I’m sampling only 2 chains below, for illustration purposes only! use more chains in your research.

spp_site_obs_intercepts_samp <- rstan::sampling(
  spp_site_obs_intercepts,
  data = list(
    N = nrow(mite_long),
    N_spp = max(mite_long$spp_id),
    spp_id = mite_long$spp_id,
    N_sites = max(mite_long$site_id),
    site_id = mite_long$site_id,
    abd = mite_long$abd
  ),chains = 2)
Warning: Bulk Effective Samples Size (ESS) is too low, indicating posterior means and medians may be unreliable.
Running the chains for more iterations may help. See
https://mc-stan.org/misc/warnings.html#bulk-ess
# spp_site_obs_intercepts_samp$save_object("topics/intercept_only/spp_site_obs_intercepts.rds")

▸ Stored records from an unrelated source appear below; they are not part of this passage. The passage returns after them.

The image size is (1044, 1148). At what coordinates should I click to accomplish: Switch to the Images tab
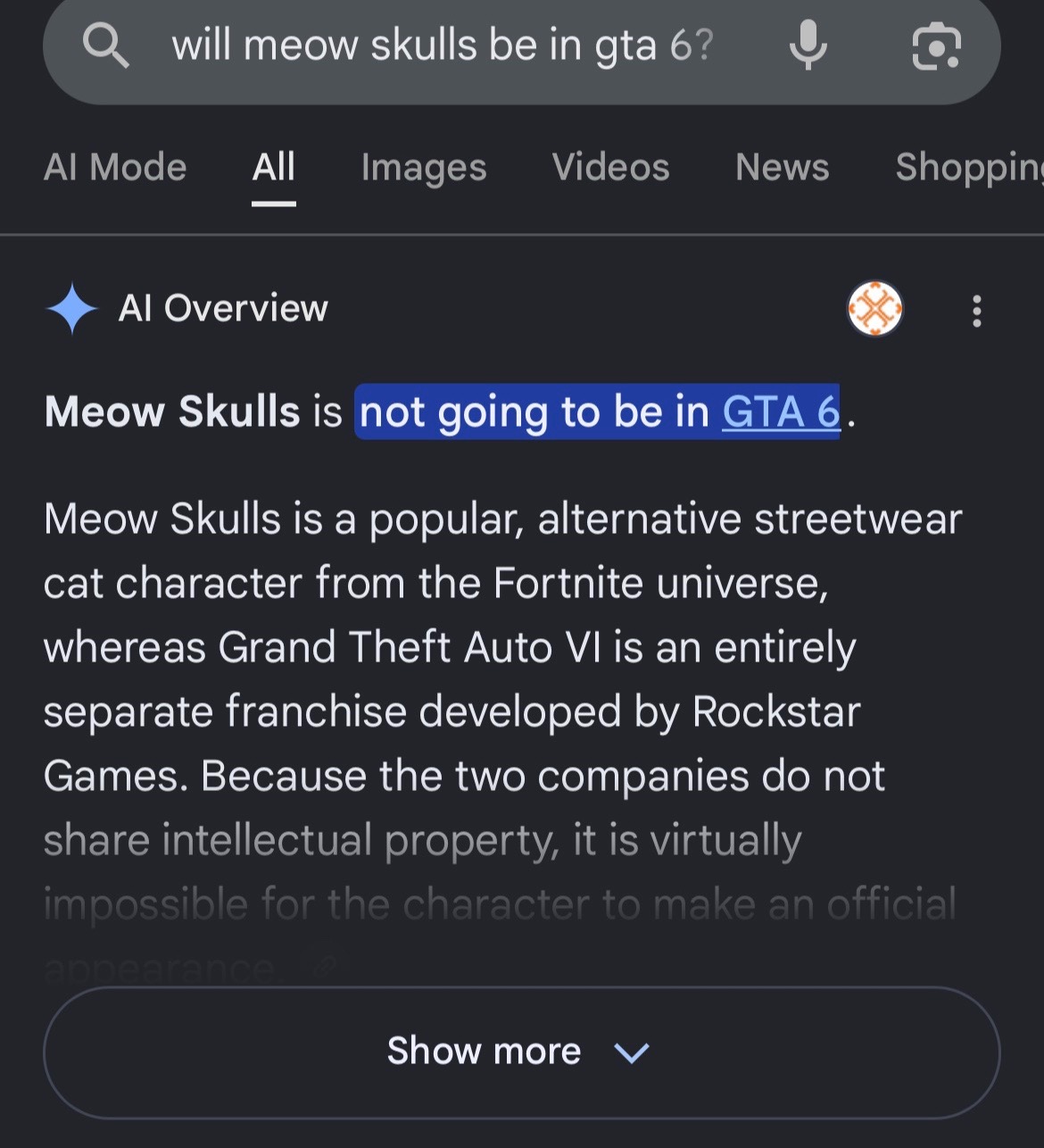pos(424,168)
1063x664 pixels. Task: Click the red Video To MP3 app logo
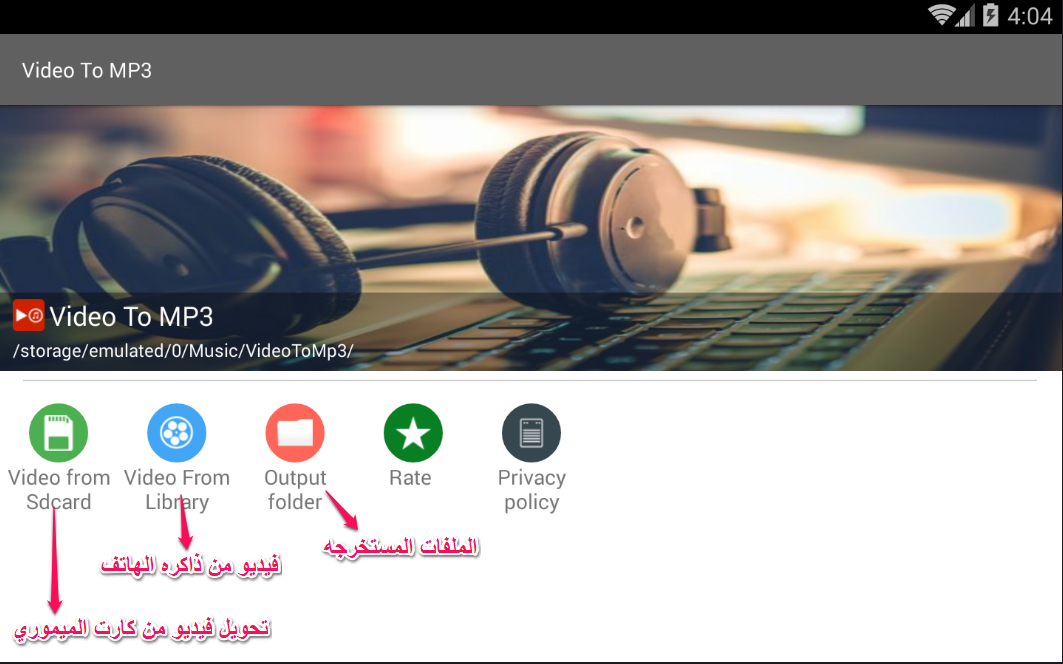28,315
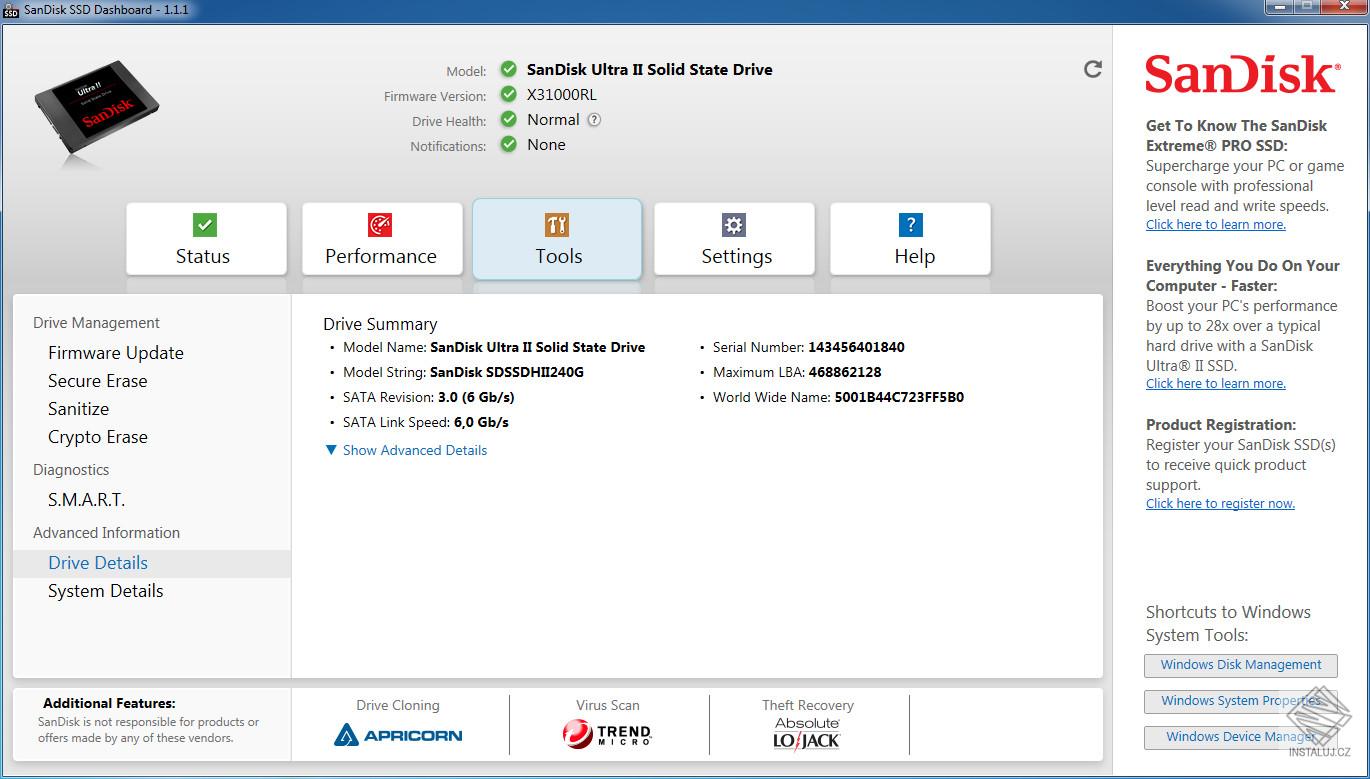
Task: Open Windows Device Manager shortcut
Action: point(1240,737)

Exploring the model output

The output is large, so rather than showing all the parameters, I’m just going to count them.

nrow(summary(spp_site_obs_intercepts_samp)$summary)
[1] 2560
nrow(mite_long)
[1] 2450

We have fit many more parameters than observations! However, this model fits just fine, with no divergent iterations. These are one indication (not the only one!) that the model fit OK:

rstan::check_divergences(spp_site_obs_intercepts_samp)
0 of 2000 iterations ended with a divergence.

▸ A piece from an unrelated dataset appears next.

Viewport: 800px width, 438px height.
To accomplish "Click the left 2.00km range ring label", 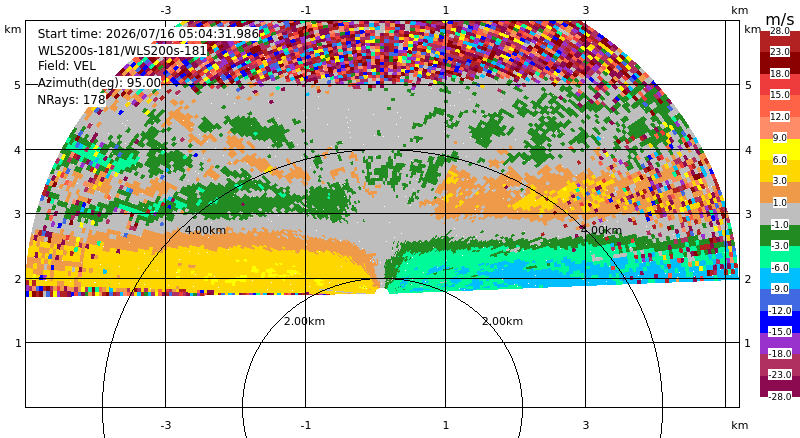I will [x=304, y=321].
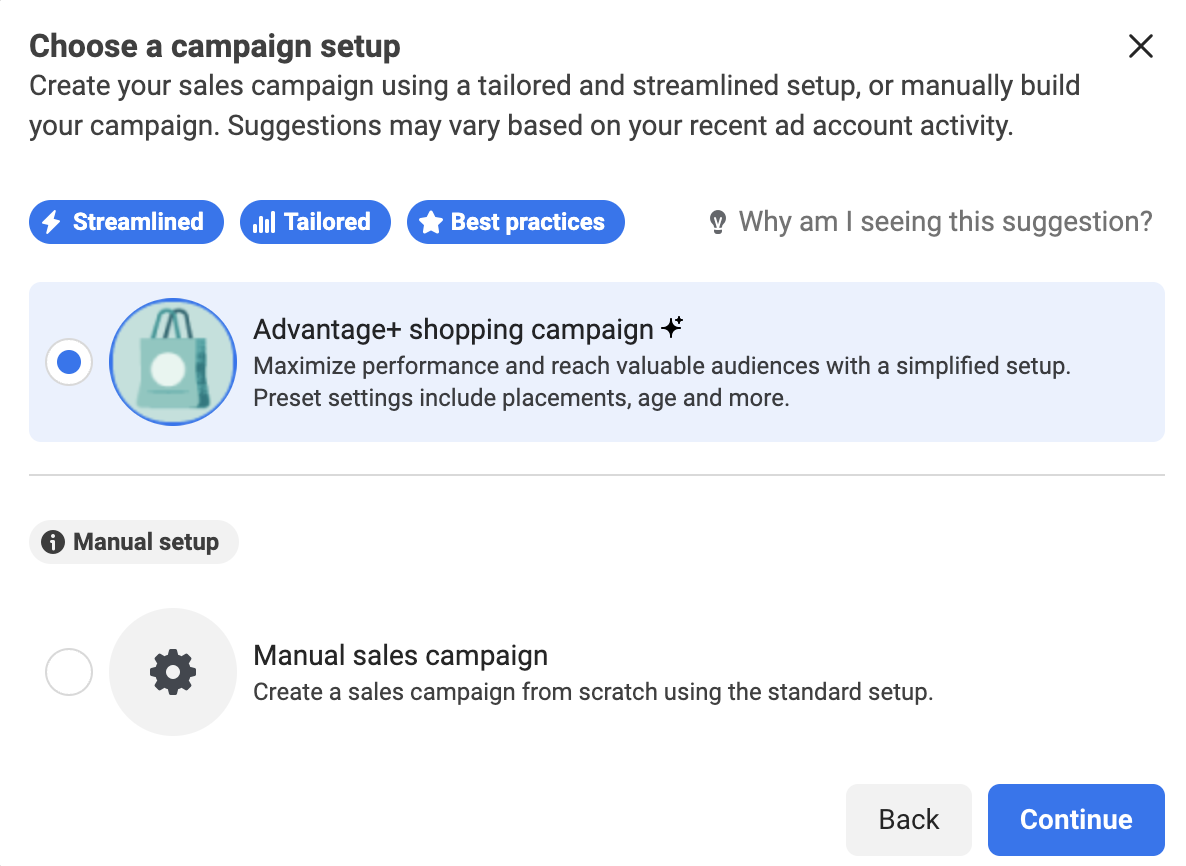Click the star icon on Best practices badge
Screen dimensions: 1186x866
coord(431,221)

Let’s view the summary of only the standard deviations of the random effects (sigma):

## let's look at the variance components

summary(spp_site_obs_intercepts_samp,
        pars = c("sigma_spp", "sigma_sites", "sigma_obs"))$summary
                mean     se_mean         sd      2.5%       25%       50%
sigma_spp   1.513166 0.004749641 0.18336337 1.2044293 1.3817952 1.4972476
sigma_sites 0.612151 0.002572284 0.07364724 0.4821773 0.5603805 0.6076508
sigma_obs   1.487842 0.001963146 0.04230470 1.4077245 1.4589404 1.4871549
                  75%     97.5%     n_eff      Rhat
sigma_spp   1.6277827 1.9250226 1490.4024 0.9993863
sigma_sites 0.6597966 0.7656913  819.7378 1.0000013
sigma_obs   1.5157333 1.5750115  464.3785 1.0048531

And we can plot them also:

bayesplot::mcmc_areas(spp_site_obs_intercepts_samp,
                      regex_pars ='sigma', 
                      border_size = 0.5)

Standard deviations of the mite dataset

Alternatively we can pull out posterior samples and make this figure ourselves:

sigma_post <- rstan::extract(spp_site_obs_intercepts_samp,
  pars = c("sigma_spp", "sigma_sites", "sigma_obs"))

sigma_post_df <- posterior::as_draws_df(sigma_post)

sigma_post_df |> 
  pivot_longer(starts_with("sigma"), 
               names_to = "sigma", 
               values_to = "value") |> 
  mutate(sigma = forcats::fct_reorder(sigma, value)) |> 
  ggplot(aes(y = sigma, x = value)) + 
  stat_dots()
Warning: Dropping 'draws_df' class as required metadata was removed.

This can be a useful guide to future model building – perhaps collecting data on species traits would help to improve a model’s predictive power.

Calculate the posterior distribution of average abundance for each species

We can conceptualize this as a kind of “averaged rank abundance plot” for the species.

To do this we need to extract the average \(mu\) and add it to the species effects, \(\beta_{\text{species}}\)

spp_mu_rvars <- spp_site_obs_intercepts_samp |> 
  tidybayes::spread_rvars(mu, spp_effects[spp_id])
spp_effect_df <- spp_mu_rvars |> 
  mutate(spp_avg = mu + spp_effects,
         species = names(spp_names)[spp_id],
         species = forcats::fct_reorder(species, spp_avg))

spp_effect_df |> 
  ggplot(aes(dist = spp_avg, y = species)) + 
  tidybayes::stat_slab(col = "black") + 
  # coord_flip() + 
  theme_minimal()
spp_effect_df |> 
  mutate(spp_avg_count = exp(spp_avg),
         species = forcats::fct_reorder(species, spp_avg, .desc = TRUE)) |> 
  ggplot(aes(dist = exp(spp_avg), x = species)) + 
  tidybayes::stat_pointinterval() + 
  # coord_flip() + 
  theme_minimal() + 
  theme(axis.text.x = element_text(angle = 90))

Two visualizations of species average abundances, as measured by a random effects model which included random effects for site and site-species combinations. - species average abundances on the log scale - species average abundances on the observation scale.

Two visualizations of species average abundances, as measured by a random effects model which included random effects for site and site-species combinations. - species average abundances on the log scale - species average abundances on the observation scale.